PT AIA Financial menegaskan bahwa premi reguler masih memegang peranan krusial sebagai penyokong utama bisnis perusahaan. Karakteristik premi yang berkelanjutan dinilai mencerminkan komitmen nasabah terhadap perencanaan keuangan jangka panjang yang lebih stabil.

Direktur Hukum dan Kepatuhan AIA, Rista Qatrini Manurung, menjelaskan bahwa dinamika pasar saat ini menunjukkan adanya preferensi yang beragam dari nasabah. Meskipun premi tunggal tengah mencatatkan pertumbuhan signifikan, perusahaan tetap melihat antusiasme yang positif dari masyarakat terhadap produk asuransi dengan pembayaran berkala.

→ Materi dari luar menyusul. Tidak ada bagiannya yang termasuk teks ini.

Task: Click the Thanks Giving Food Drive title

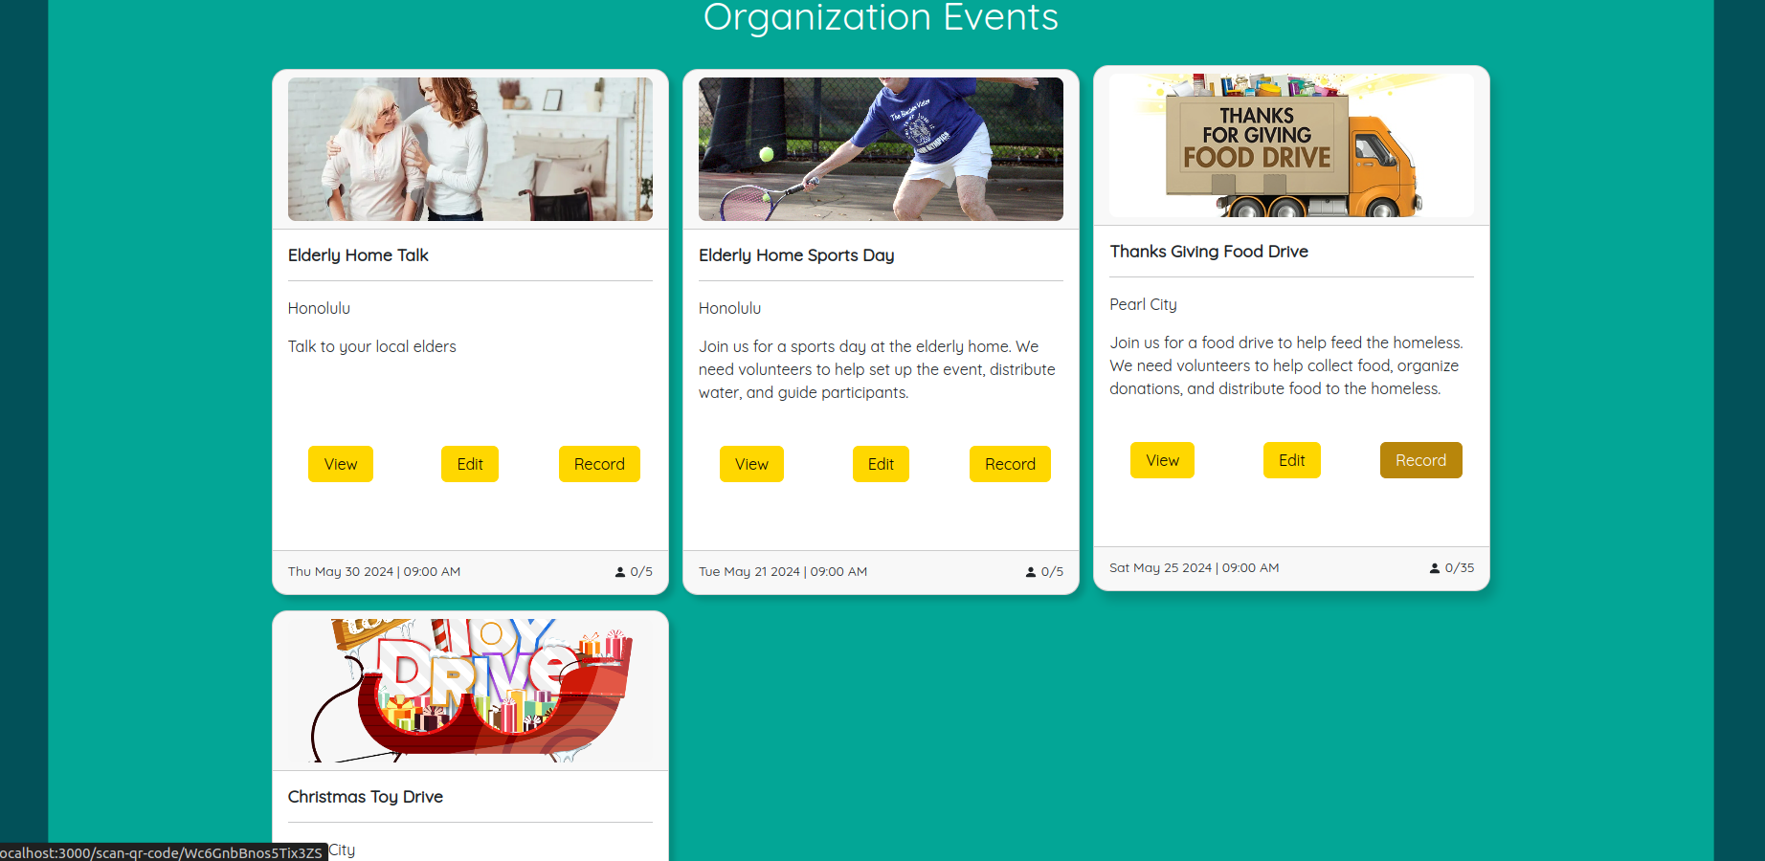Action: click(x=1209, y=252)
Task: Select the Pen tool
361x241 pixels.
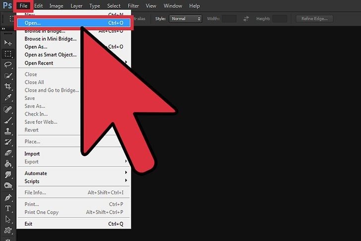Action: coord(8,197)
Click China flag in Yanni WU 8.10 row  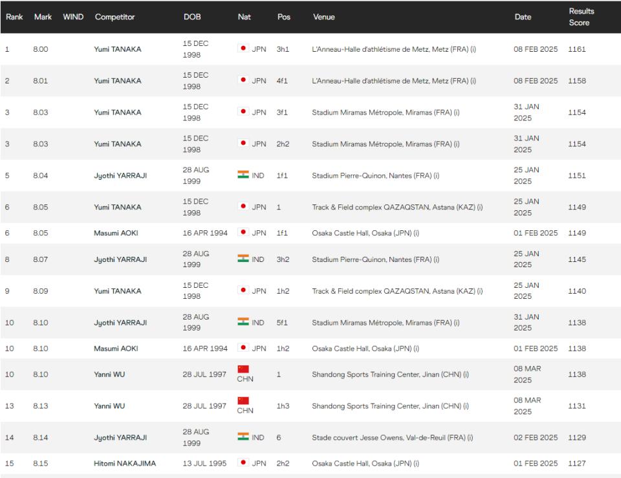point(243,369)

Data Asosiasi Asuransi Jiwa Indonesia (AAJI) per Maret 2026 mencatat pertumbuhan premi tunggal mencapai 7,4 persen (year on year), sementara premi reguler terkontraksi 5,2 persen. Rista menilai fenomena ini dipengaruhi oleh fleksibilitas premi tunggal yang diminati nasabah di tengah kondisi ekonomi yang menantang serta iklim pasar modal yang sedang kondusif.

"Kami melihat pergerakan kedua jenis premi ini sebagai bentuk penyesuaian kebutuhan nasabah yang dinamis, bukan pergeseran preferensi permanen. Keduanya saling melengkapi untuk memenuhi cakupan perlindungan yang berbeda-beda bagi masyarakat," ujar Rista.

Lebih lanjut, perusahaan menyatakan optimisme bahwa minat terhadap premi reguler akan kembali menguat seiring dengan pemulihan daya beli masyarakat. Untuk menjaga keseimbangan pertumbuhan, AIA berkomitmen memperkuat inovasi produk, meningkatkan edukasi bagi konsumen, serta mengoptimalkan strategi distribusi di seluruh lini bisnis.